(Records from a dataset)
====

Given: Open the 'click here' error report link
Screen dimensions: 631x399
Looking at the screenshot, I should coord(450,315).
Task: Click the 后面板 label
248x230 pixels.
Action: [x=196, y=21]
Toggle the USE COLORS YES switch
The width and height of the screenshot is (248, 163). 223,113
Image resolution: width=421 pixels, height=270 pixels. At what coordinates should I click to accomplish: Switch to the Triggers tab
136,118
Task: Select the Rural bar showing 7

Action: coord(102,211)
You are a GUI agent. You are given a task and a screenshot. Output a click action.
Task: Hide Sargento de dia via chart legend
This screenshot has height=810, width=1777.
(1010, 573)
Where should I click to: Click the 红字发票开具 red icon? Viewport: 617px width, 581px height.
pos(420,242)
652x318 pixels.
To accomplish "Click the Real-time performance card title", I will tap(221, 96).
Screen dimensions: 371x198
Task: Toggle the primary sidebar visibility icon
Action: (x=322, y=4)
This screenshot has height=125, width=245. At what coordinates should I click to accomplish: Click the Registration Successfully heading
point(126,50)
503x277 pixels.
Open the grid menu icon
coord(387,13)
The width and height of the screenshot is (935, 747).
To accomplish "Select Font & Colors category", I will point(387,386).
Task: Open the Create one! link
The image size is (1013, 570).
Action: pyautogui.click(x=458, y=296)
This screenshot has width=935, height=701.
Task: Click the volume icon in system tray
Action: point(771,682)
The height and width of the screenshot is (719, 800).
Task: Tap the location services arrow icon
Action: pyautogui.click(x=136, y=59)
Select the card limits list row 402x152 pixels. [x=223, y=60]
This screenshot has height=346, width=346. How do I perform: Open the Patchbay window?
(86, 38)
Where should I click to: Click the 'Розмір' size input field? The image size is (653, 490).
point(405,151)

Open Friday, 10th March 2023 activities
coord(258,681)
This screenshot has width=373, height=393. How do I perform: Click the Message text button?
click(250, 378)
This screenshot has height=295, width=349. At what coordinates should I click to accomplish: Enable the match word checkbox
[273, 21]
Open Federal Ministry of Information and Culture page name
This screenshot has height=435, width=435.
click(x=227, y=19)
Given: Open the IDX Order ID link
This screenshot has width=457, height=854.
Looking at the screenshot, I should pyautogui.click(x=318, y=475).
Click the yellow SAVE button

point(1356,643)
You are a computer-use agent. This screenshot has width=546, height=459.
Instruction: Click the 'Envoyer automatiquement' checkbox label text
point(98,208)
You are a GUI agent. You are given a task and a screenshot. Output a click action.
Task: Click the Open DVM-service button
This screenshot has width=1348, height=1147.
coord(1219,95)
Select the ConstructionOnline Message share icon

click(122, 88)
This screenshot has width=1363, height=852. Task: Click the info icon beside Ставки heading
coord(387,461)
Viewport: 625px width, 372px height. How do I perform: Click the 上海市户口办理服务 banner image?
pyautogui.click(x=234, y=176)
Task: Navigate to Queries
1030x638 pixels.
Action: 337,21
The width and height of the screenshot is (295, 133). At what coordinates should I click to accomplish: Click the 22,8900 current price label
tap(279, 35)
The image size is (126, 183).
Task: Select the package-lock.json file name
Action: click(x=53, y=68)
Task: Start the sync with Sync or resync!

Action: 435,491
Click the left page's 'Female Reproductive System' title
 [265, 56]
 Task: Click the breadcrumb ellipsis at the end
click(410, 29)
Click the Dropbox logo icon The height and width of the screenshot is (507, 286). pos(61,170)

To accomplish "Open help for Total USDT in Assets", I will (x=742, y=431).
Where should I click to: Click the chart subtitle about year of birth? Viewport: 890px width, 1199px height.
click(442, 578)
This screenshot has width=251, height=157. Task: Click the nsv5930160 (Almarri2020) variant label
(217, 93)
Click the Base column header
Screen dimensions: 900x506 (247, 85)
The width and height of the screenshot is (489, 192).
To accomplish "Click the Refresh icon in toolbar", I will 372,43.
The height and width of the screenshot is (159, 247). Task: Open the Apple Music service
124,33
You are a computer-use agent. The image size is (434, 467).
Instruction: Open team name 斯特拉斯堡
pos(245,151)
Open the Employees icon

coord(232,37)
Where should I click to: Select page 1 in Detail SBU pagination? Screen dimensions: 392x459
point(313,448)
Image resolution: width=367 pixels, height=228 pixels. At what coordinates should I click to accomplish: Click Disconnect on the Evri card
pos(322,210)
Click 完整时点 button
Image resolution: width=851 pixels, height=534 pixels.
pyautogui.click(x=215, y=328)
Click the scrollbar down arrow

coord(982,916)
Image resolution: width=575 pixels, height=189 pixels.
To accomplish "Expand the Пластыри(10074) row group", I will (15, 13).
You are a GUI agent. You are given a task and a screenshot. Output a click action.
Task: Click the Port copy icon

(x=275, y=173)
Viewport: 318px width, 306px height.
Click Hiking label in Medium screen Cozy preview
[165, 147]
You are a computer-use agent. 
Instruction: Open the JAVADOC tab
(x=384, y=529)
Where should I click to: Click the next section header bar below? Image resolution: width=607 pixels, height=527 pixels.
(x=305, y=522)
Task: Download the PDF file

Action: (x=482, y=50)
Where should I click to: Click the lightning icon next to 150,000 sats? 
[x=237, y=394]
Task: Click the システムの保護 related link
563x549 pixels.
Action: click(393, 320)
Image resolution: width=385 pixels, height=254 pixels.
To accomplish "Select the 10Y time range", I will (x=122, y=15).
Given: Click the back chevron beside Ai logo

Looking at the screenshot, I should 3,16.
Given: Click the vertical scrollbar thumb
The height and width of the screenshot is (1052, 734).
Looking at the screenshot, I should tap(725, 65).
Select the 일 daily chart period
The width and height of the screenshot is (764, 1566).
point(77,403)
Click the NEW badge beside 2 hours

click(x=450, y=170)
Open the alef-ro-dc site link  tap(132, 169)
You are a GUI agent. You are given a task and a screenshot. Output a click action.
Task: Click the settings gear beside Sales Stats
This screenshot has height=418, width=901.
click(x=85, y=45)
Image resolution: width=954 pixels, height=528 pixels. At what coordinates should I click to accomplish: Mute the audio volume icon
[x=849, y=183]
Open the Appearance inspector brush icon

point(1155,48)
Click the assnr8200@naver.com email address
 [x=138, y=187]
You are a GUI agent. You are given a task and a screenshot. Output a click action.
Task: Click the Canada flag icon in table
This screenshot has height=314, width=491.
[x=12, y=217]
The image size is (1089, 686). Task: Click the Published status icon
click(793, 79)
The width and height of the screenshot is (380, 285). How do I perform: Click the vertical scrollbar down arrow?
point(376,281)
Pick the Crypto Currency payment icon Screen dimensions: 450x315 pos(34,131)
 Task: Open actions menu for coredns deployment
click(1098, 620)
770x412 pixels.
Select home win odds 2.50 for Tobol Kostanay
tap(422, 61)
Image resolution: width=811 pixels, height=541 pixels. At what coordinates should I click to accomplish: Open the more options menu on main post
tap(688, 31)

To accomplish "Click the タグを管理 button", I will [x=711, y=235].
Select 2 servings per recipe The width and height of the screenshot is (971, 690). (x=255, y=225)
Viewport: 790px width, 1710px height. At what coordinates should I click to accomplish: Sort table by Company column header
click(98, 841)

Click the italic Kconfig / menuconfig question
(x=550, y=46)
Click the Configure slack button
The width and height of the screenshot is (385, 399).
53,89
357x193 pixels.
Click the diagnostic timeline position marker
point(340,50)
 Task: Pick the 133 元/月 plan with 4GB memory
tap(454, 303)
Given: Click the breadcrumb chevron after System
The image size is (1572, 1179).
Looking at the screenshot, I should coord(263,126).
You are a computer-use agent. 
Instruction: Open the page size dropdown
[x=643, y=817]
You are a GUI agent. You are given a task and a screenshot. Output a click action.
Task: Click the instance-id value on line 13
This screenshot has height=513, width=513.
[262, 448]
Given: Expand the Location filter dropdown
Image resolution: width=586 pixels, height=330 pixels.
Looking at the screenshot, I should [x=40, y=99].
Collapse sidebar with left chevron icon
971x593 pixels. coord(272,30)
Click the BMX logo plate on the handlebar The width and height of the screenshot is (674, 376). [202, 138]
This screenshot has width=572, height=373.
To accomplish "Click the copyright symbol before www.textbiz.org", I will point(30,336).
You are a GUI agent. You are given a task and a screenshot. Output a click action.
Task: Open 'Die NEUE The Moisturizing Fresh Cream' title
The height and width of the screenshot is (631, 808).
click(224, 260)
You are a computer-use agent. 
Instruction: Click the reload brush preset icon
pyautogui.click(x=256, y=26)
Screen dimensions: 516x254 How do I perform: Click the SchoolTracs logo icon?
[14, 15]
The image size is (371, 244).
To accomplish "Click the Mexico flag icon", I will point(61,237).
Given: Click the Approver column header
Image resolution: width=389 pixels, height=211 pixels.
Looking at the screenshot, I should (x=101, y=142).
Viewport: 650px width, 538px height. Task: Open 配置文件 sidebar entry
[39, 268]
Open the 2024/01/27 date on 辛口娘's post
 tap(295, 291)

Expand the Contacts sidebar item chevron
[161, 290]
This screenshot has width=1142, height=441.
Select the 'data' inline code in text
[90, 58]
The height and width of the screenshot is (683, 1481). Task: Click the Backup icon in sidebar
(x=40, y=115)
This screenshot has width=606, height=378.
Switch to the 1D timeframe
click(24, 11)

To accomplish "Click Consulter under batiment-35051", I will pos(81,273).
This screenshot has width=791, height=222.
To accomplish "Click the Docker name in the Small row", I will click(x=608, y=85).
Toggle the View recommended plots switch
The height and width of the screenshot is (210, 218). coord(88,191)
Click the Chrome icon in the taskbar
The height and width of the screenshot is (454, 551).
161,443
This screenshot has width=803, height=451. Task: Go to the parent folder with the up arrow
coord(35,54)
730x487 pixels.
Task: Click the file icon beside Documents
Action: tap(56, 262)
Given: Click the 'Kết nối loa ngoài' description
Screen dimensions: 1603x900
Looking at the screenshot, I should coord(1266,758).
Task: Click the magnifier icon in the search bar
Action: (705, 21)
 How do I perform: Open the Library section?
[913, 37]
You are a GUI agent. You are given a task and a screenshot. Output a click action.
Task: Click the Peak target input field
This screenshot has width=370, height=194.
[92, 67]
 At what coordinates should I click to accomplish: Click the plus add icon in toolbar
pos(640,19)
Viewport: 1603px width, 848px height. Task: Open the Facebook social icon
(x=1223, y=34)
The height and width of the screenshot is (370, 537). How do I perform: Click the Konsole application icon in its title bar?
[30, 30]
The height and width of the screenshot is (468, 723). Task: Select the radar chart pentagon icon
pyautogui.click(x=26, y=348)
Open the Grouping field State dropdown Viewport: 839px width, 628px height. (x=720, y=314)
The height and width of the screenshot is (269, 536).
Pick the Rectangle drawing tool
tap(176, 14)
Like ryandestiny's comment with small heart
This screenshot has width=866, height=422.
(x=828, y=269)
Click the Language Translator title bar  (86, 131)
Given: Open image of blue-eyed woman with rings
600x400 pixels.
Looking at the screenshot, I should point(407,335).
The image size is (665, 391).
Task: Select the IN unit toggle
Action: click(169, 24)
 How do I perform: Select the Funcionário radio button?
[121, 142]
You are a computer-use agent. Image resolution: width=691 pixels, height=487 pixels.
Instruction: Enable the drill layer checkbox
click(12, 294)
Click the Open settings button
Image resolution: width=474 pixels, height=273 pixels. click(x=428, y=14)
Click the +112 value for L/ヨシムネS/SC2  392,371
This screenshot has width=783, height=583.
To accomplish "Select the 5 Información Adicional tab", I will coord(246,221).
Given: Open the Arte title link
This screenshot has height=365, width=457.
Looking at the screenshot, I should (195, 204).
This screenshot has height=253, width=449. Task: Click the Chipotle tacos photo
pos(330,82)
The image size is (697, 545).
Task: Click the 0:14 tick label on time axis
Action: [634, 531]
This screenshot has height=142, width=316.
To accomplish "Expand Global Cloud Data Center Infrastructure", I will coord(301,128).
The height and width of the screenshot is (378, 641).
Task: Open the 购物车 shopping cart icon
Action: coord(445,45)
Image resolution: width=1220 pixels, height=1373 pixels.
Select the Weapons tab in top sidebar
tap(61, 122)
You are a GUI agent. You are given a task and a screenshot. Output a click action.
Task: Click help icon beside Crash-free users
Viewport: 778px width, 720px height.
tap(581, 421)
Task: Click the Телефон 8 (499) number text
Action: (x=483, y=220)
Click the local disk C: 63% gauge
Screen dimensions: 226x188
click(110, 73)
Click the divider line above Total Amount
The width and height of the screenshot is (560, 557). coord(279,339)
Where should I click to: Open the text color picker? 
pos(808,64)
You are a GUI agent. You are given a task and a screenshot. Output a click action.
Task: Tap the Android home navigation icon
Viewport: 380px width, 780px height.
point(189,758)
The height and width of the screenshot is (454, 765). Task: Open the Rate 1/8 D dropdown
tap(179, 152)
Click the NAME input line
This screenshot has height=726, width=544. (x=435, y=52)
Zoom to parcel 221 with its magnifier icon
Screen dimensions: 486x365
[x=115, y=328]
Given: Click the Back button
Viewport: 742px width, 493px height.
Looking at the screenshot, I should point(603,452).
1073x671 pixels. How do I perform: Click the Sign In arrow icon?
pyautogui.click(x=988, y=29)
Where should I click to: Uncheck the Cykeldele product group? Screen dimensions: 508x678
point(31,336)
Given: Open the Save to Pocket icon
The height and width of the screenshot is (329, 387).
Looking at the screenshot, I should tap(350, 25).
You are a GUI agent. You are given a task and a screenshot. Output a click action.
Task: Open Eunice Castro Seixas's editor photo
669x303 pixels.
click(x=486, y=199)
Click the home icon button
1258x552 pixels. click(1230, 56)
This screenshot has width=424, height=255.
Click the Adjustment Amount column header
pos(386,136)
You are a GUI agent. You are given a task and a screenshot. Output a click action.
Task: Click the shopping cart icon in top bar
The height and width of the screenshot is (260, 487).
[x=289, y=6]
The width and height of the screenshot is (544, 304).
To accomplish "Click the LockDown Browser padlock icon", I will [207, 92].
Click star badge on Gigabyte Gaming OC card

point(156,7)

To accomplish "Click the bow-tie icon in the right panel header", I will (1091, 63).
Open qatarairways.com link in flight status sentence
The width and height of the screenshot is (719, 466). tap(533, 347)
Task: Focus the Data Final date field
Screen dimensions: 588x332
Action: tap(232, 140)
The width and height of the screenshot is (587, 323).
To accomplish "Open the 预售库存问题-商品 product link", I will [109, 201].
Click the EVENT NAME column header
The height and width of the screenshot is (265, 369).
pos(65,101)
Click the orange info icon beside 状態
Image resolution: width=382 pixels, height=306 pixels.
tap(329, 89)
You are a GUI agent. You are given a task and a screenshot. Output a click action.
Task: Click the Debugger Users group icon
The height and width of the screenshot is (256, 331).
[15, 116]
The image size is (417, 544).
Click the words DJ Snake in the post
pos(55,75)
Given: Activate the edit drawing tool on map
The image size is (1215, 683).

====

_YOUR GOAL_
Only the lines that hold the word "help" are wanted; each should be pulled from the records.

_REPLY_
To accomplish "Open help for Total USDT in Assets", I will (x=742, y=431).
Task: Click help icon beside Crash-free users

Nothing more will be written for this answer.